Pero el pasillo no es solo una prisión, sino también un tránsito. No se pertenece completamente a él; se está en él. La soledad aquí es una condición intermedia, un eco de lo que se ha perdido y de lo que aún no se ha comprendido.


La pérdida como ancla: el hundimiento en la memoria

 


En En el centro del pasillo, el dolor alcanza su punto de mayor intensidad. La ausencia se convierte en una presencia insoportable. La metáfora del agua aparece como símbolo de la imposibilidad de escapar del recuerdo:

Regurgita el salitre errante mientras
Espero a que la marca ceda
Asesina a la médula
Sube el ancla y otra vez a sus aguas me arrastra
A mí
Que como ella
Nunca aprendí a nadar.

El mar, vasto y desconocido, es el espacio donde la memoria se descompone y donde la identidad se fragmenta. La imagen del ancla sugiere un peso que nos mantiene atados a un pasado irremediable. La memoria se convierte en un mar sin orilla, un oleaje que regresa constantemente, arrastrándonos a una mar de recuerdos incontrolables.

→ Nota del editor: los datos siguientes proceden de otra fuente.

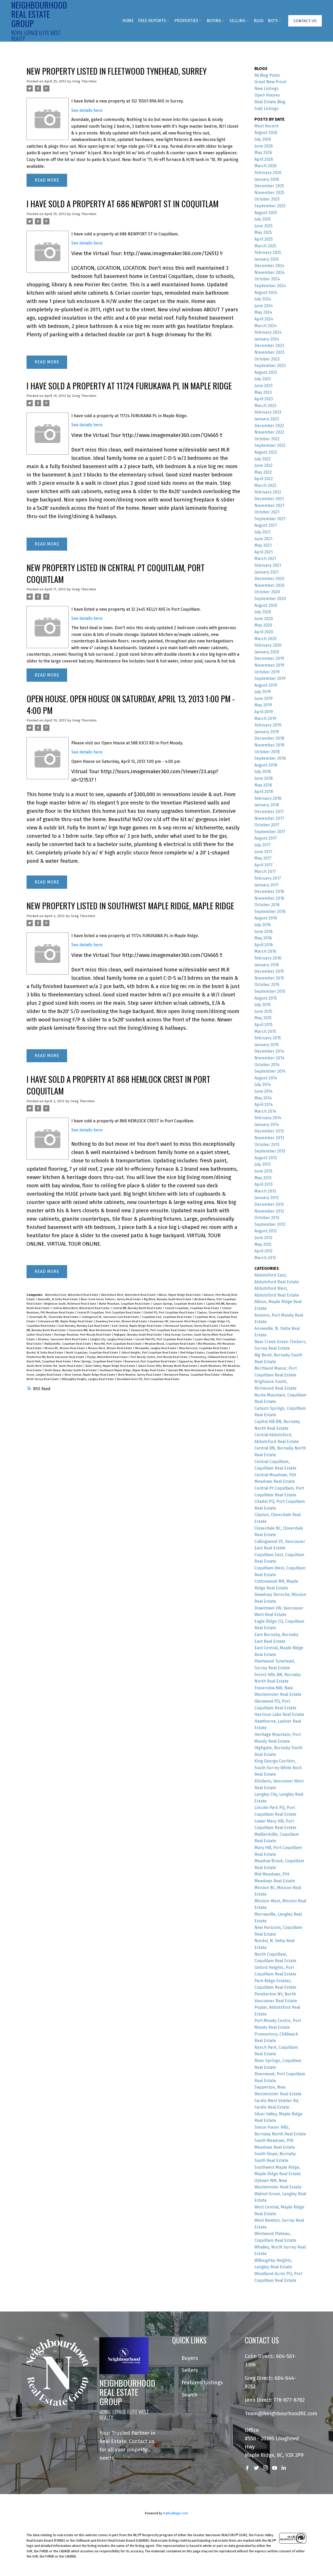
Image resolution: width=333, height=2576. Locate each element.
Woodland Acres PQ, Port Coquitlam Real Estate (148, 1379)
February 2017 (267, 878)
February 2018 (267, 798)
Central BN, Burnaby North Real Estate (138, 1308)
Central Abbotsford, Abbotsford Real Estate (82, 1308)
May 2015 (263, 1017)
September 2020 (270, 598)
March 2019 (265, 718)
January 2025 (266, 259)
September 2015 (269, 991)
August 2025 (265, 212)
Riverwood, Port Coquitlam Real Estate (151, 1361)
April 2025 (263, 239)
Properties (186, 20)
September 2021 (269, 518)
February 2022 (267, 492)
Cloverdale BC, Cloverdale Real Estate (54, 1317)
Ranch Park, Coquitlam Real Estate (49, 1361)
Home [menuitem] (128, 20)
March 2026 (265, 165)
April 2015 (263, 1024)
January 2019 (266, 731)
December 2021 (269, 498)
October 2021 (266, 512)
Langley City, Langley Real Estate (111, 1339)
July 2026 (262, 139)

El yo poético no solo siente la pérdida, sino que se hunde en ella. No hay posibilidad de resistencia porque nunca se aprendió a nadar; la vida misma nunca enseñó cómo lidiar con la ausencia. La imagen de la marca que "asesina a la médula" refuerza la idea de que la soledad y la pena no son solo estados emocionales, sino físicos, corporales, impregnados en la esencia misma del ser.

En este punto, la soledad no es solo una condición, sino una condena. No se trata solo de la pérdida de alguien, sino de la imposibilidad de separarse de ese dolor. La memoria se convierte en un fantasma que regresa una y otra vez, anclándonos al lugar donde todo se desmoronó.

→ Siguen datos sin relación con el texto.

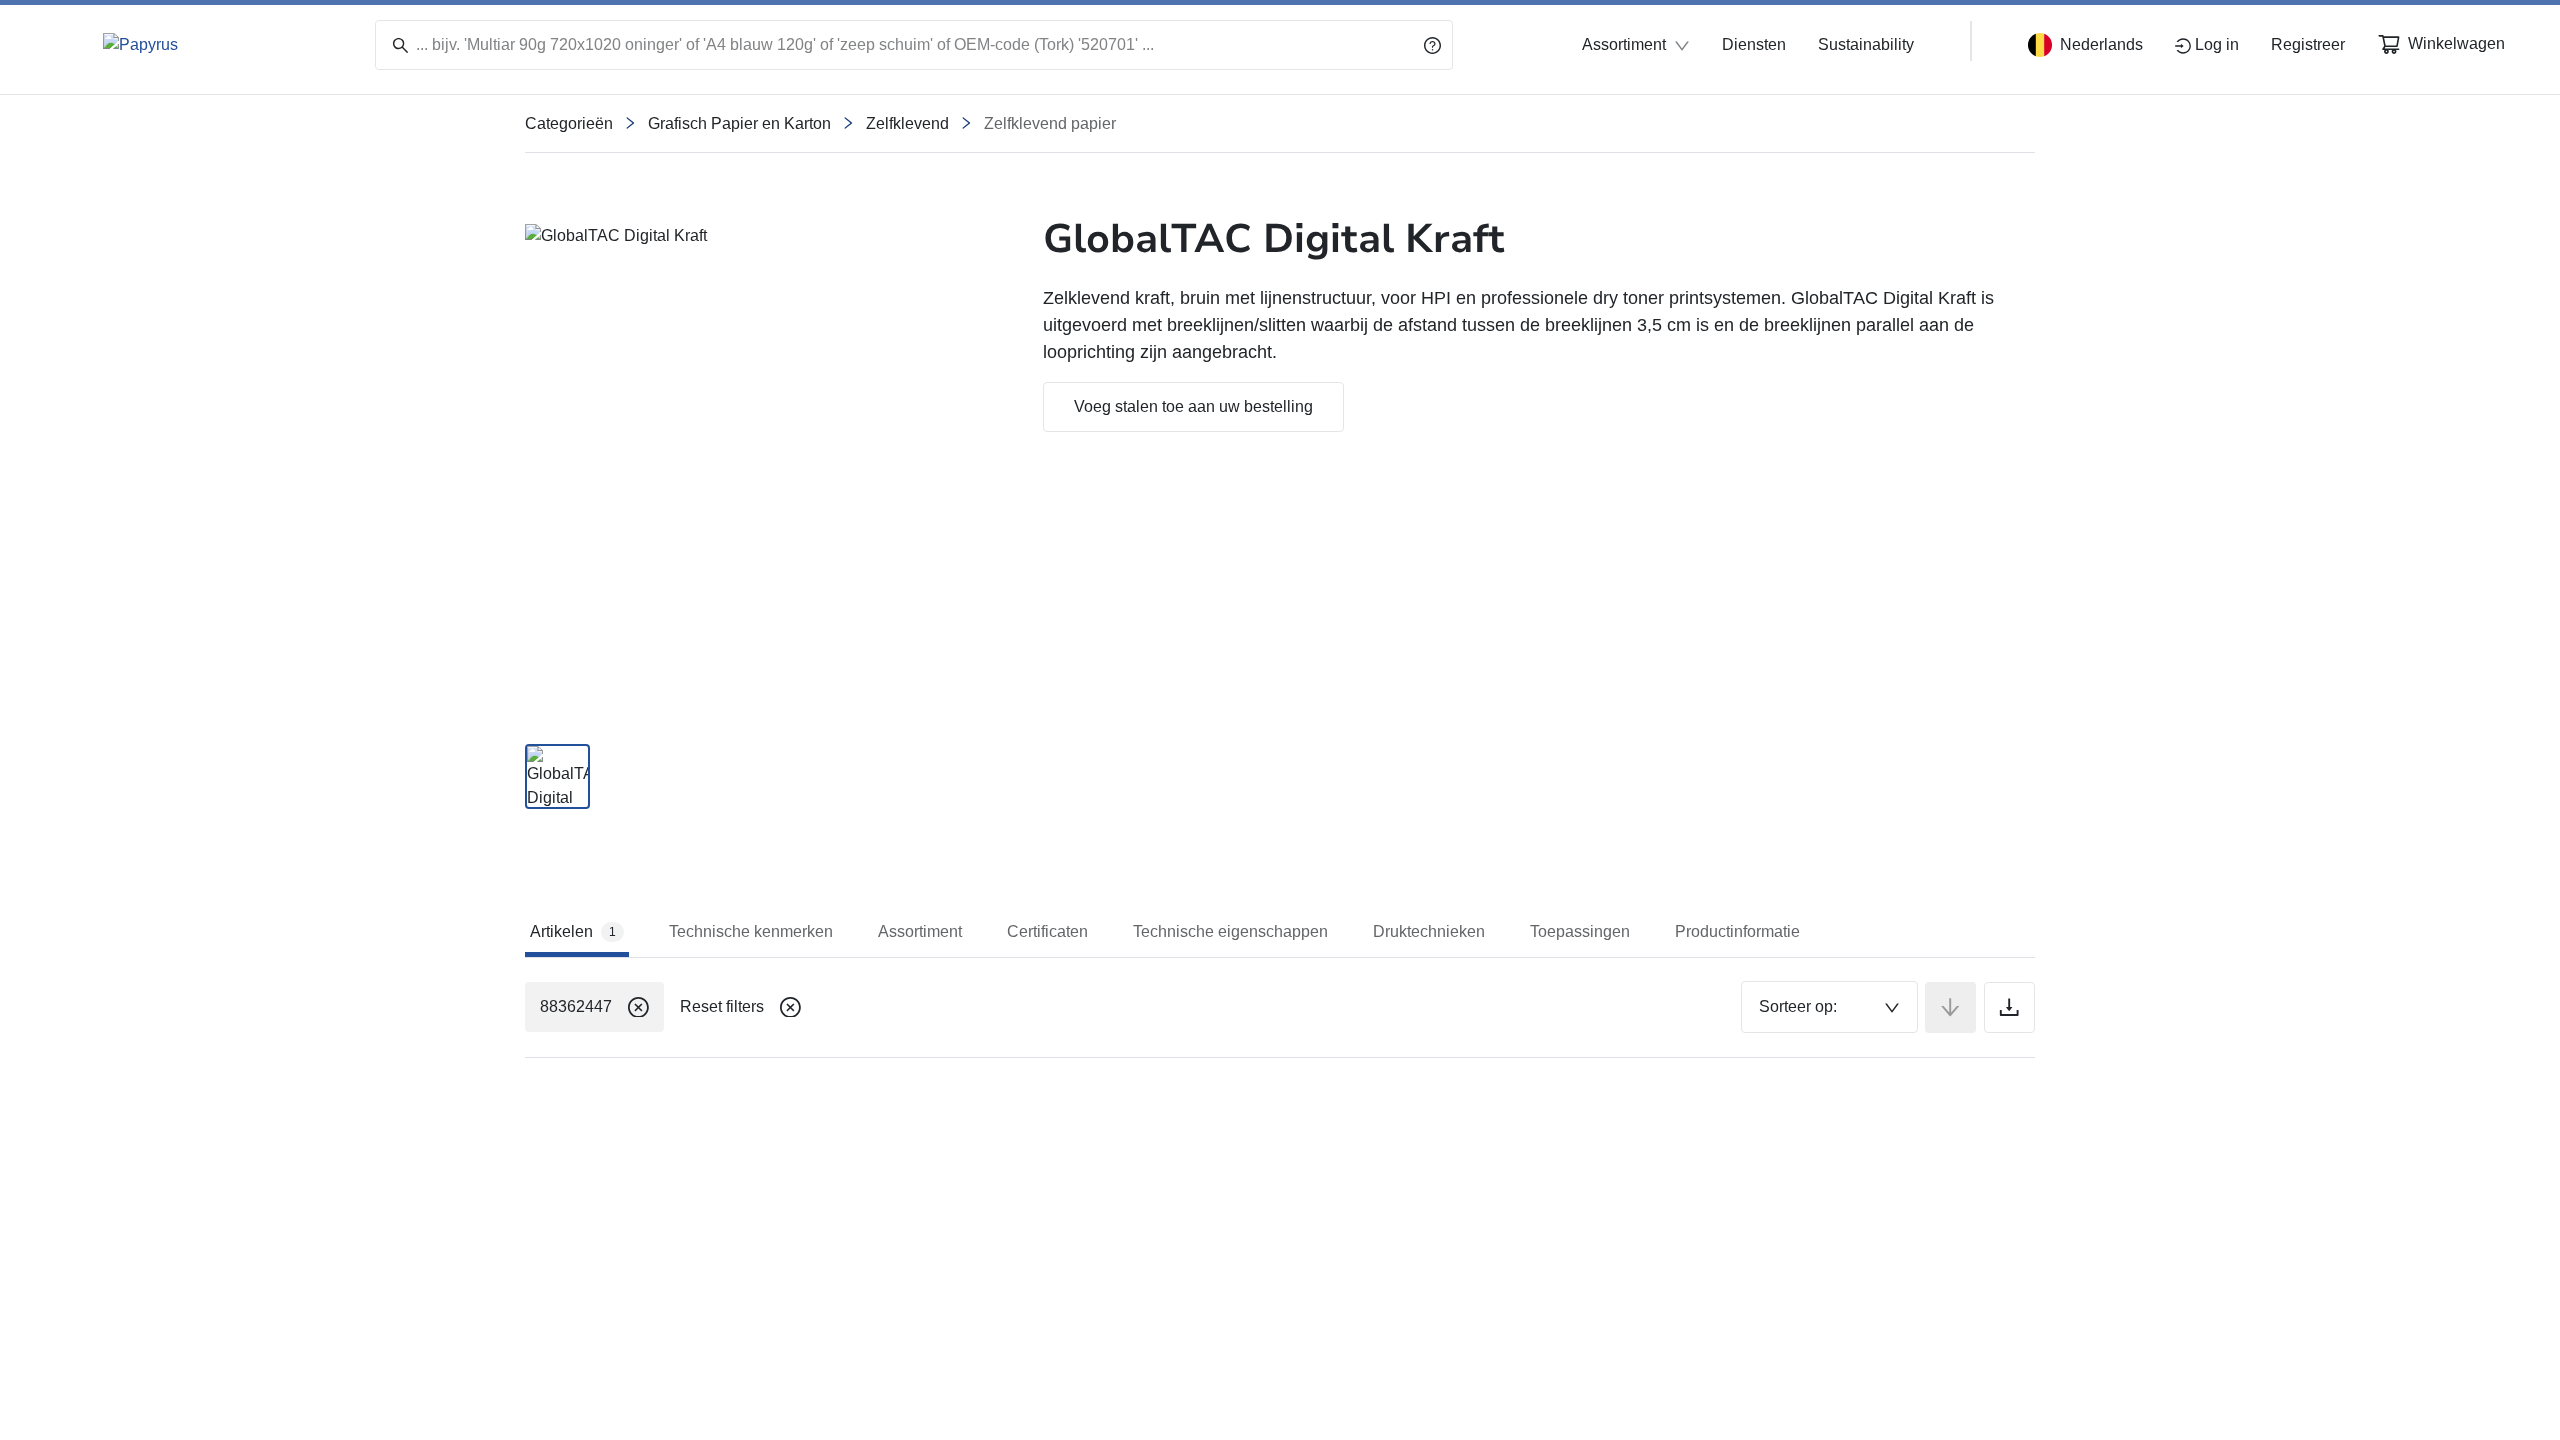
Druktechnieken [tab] (1429, 931)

Si la primera parte del libro es el reconocimiento del encierro y la segunda es el hundimiento en la memoria, La luz tras el pasillo es el intento de transmutación. Pero la luz que se menciona en el título de este capítulo no es un resplandor esperanzador ni una revelación redentora; es un destello tenue, frágil, incierto. El yo poético no encuentra una salida clara, sino la posibilidad de imaginarla:

Que el despertar no sea en este pasillo verde
Que se vaya el miedo
Que la jaula por fin
Se vuelva pájaro.

La luz tras el pasillo no es un final feliz. Es apenas una grieta en la estructura del dolor, una pequeña apertura por donde la posibilidad de cambio se insinúa. La poeta no ofrece respuestas ni resoluciones. No hay promesas de sanación, solo la posibilidad de imaginar otro estado.



 


El duelo como resistencia y la palabra como refugio

En Pasillo de manicomio, la soledad no es un vacío, sino un exceso: de memoria, de ausencia, de imposición social. La poeta no solo nos habla del dolor de la pérdida, sino del peso de existir dentro de una identidad que se siente ajena. La escritura se convierte en un espacio de resistencia, en un intento de preservar algo que se escapa constantemente.

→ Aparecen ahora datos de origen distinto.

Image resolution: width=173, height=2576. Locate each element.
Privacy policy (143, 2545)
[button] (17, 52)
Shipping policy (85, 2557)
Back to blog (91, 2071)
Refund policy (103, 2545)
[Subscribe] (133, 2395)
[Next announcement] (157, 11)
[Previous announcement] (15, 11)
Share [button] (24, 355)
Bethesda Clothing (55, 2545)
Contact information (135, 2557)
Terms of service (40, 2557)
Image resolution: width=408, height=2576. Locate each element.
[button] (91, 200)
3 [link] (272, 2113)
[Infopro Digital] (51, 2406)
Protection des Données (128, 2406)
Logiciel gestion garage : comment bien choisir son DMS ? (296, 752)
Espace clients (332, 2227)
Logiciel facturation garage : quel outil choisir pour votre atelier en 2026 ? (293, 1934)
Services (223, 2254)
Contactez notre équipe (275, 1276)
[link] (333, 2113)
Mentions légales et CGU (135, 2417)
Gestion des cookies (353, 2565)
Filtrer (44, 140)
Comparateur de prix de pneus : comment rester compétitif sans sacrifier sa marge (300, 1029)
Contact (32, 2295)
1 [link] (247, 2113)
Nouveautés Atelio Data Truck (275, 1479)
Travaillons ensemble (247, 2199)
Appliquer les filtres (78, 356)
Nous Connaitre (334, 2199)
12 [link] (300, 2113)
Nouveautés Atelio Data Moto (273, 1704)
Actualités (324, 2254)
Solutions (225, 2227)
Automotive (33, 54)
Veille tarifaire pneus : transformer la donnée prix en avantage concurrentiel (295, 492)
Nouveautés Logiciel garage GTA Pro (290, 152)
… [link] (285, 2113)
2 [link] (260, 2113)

Solo queda el gesto resistiendo
Y el recuerdo que reía a carcajadas
Antes de que ser yo estuviese prohibido.

Aquí la resistencia no es una lucha activa, sino la persistencia de un gesto, la obstinación del recuerdo. La risa del pasado sobrevive como un eco, como un vestigio de lo que pudo haber sido.

El poemario de Ana Margarita Arada no busca consolar ni cerrar heridas; por el contrario, las expone con crudeza, permitiendo que el lector se adentre en la espiral del duelo y la soledad. La autora construye un paisaje emocional donde la identidad se disuelve y la memoria se convierte en un océano inabarcable.

Pero, en medio de la desesperanza, queda una posibilidad de transformación. No se trata de encontrar la salida del pasillo, sino de comprender que el pasillo mismo puede ser habitado de otra manera. Que la jaula, quizás, no sea el final, sino el inicio de otra forma de existir.

Así, Pasillo de manicomio no es solo un libro sobre la pérdida, sino sobre la metamorfosis del dolor. La soledad no es un punto de llegada, sino un tránsito. Y el verdadero reto no es escapar del pasillo, sino aprender a mirarlo de otro modo siendo momentáneamente parte de él.